## [WORK TO COMPLETE]
Only the lines containing "arrow" belong in the answer; find them in the material below.

WORKING DATA below:

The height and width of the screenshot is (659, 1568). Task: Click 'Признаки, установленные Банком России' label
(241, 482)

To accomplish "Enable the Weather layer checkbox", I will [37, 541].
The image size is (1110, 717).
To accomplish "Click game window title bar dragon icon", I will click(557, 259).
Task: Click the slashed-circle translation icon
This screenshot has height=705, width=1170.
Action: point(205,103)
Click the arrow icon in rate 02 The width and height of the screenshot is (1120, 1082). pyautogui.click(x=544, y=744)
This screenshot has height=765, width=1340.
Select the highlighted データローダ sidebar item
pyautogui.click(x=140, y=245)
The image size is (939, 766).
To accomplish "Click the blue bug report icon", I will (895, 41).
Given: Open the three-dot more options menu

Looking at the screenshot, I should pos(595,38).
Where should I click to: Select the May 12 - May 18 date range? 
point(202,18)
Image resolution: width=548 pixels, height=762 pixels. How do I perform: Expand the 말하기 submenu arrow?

End of WORKING DATA.

## [ANSWER SECTION]
Click the arrow icon in rate 02 The width and height of the screenshot is (1120, 1082). pyautogui.click(x=544, y=744)
Image resolution: width=548 pixels, height=762 pixels. How do I perform: Expand the 말하기 submenu arrow?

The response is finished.